What needs to be done:
The required output holds only the lines from the one containing "At what coordinates" through the end of the material below, copied exactly, please, with no pictures.

^^^^^^^^

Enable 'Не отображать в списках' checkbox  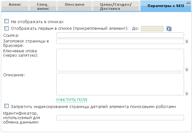click(6, 22)
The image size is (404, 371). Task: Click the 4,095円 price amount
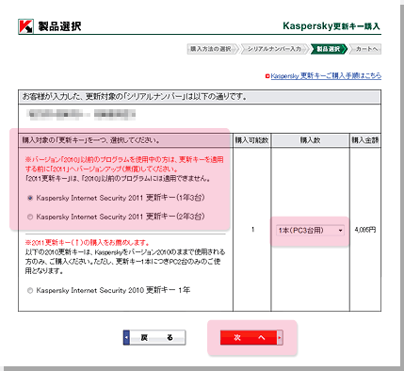(x=365, y=230)
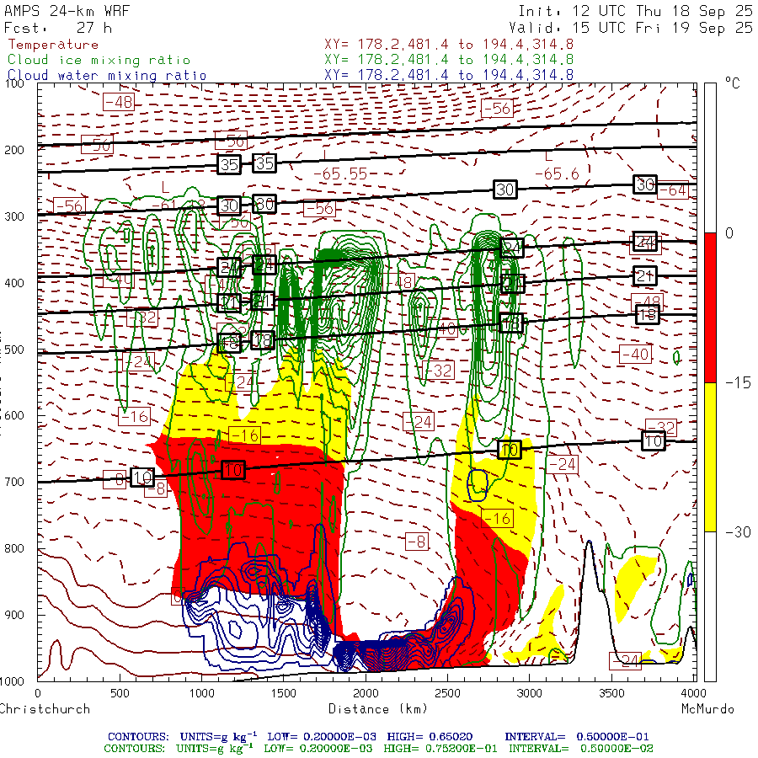This screenshot has width=758, height=758.
Task: Click the 2000 tick label on distance axis
Action: pos(367,693)
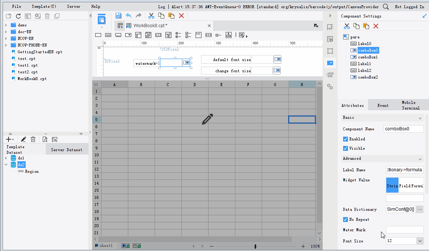The height and width of the screenshot is (251, 429).
Task: Open the Template menu
Action: (x=43, y=6)
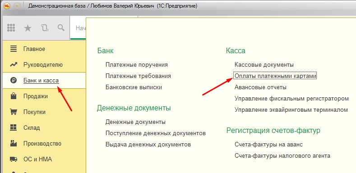
Task: Open Банковские выписки link
Action: pos(134,87)
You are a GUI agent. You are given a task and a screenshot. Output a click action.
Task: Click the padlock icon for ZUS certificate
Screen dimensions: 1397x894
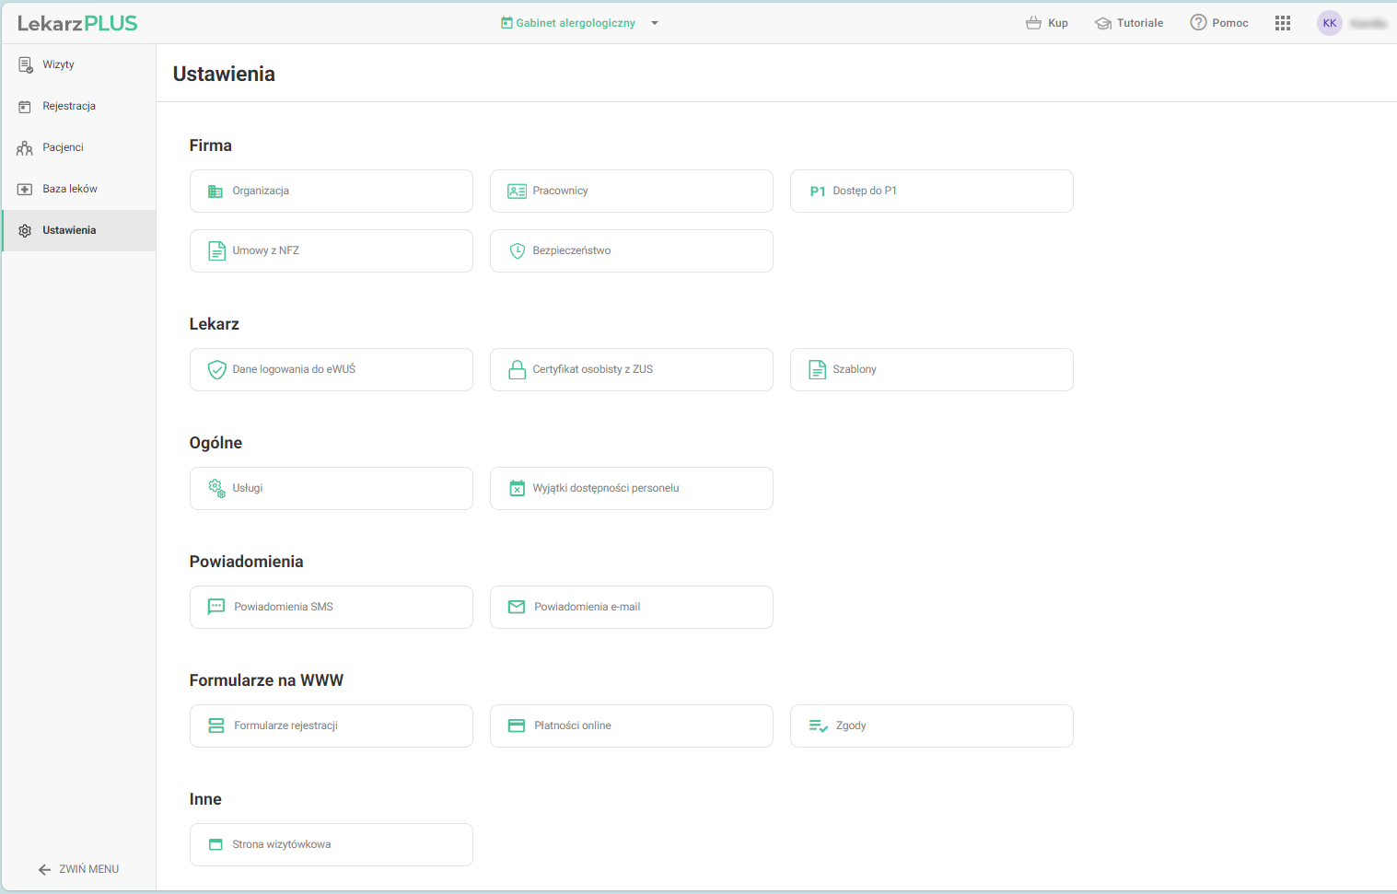[517, 370]
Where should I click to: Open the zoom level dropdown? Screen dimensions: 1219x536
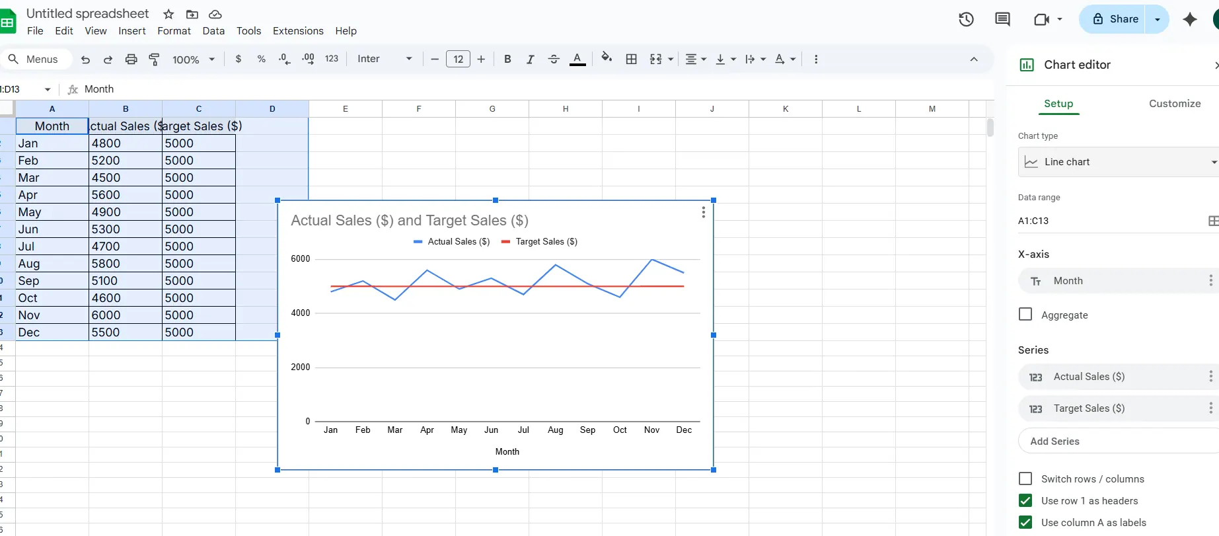point(194,59)
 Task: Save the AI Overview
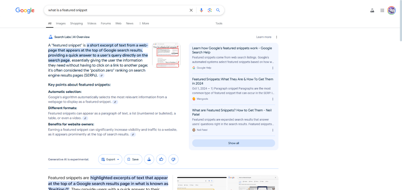tap(133, 159)
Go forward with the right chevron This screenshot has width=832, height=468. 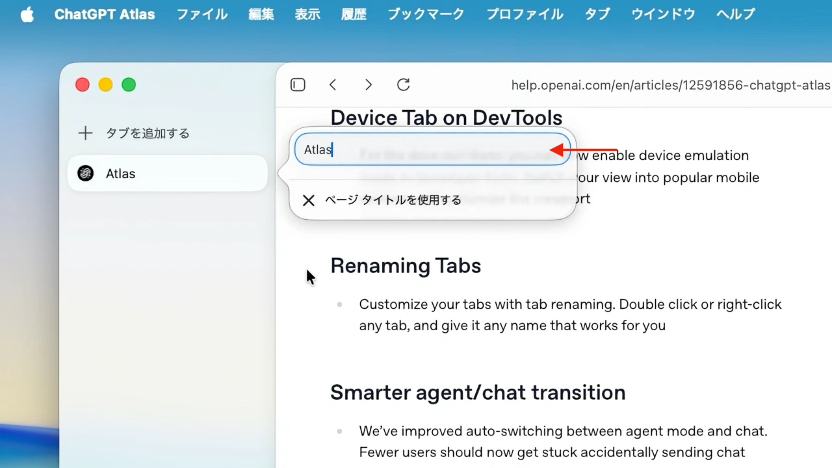[x=368, y=85]
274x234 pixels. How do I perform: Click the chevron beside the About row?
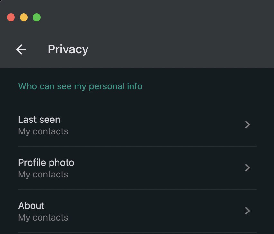point(247,211)
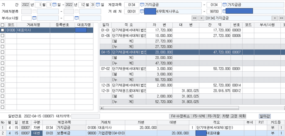Click the 적요 column header in ledger

(x=128, y=25)
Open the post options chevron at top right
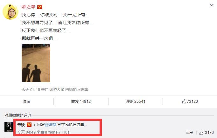The image size is (217, 138). 212,5
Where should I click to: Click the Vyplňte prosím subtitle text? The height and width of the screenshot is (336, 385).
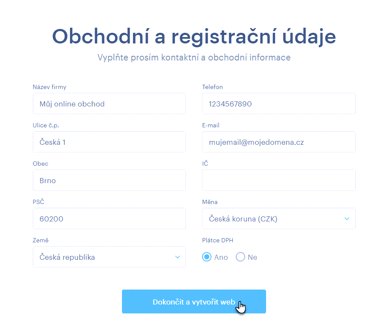click(194, 57)
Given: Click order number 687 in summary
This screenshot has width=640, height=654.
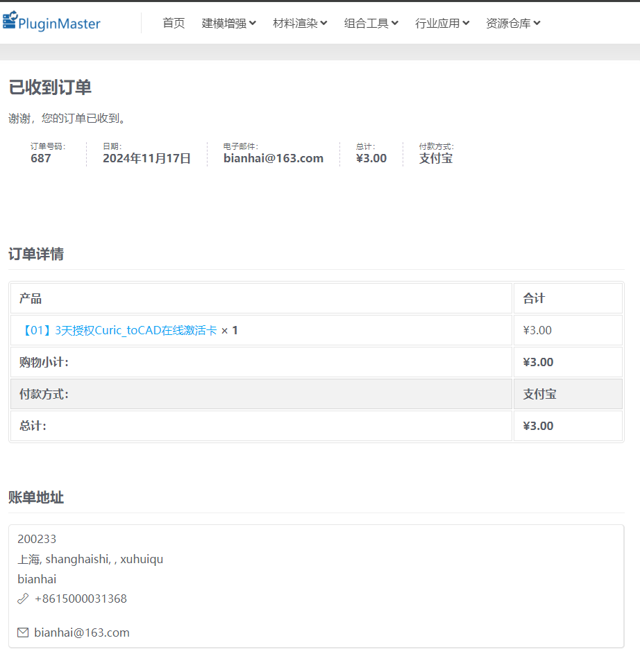Looking at the screenshot, I should (x=41, y=158).
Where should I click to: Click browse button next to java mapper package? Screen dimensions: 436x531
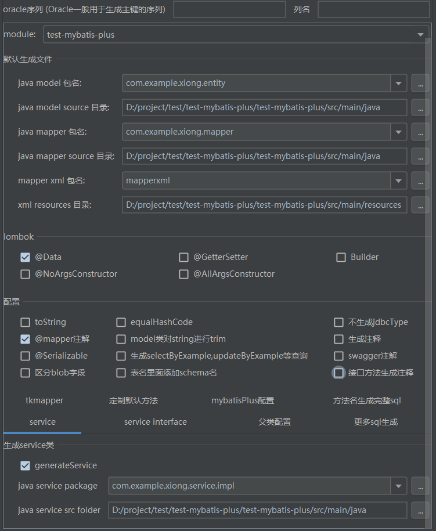click(420, 132)
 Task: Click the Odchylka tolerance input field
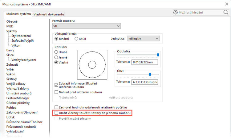[144, 62]
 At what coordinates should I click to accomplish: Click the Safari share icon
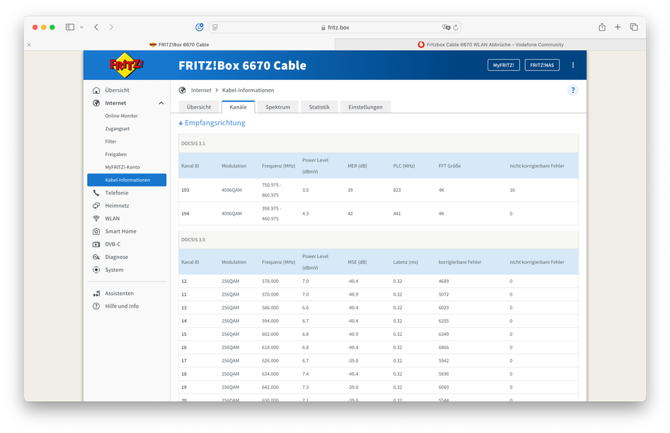click(x=602, y=27)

^^^^^^^^

Response to the task:
 At what coordinates should I click to accomplish: Click the Safari share icon
click(x=602, y=27)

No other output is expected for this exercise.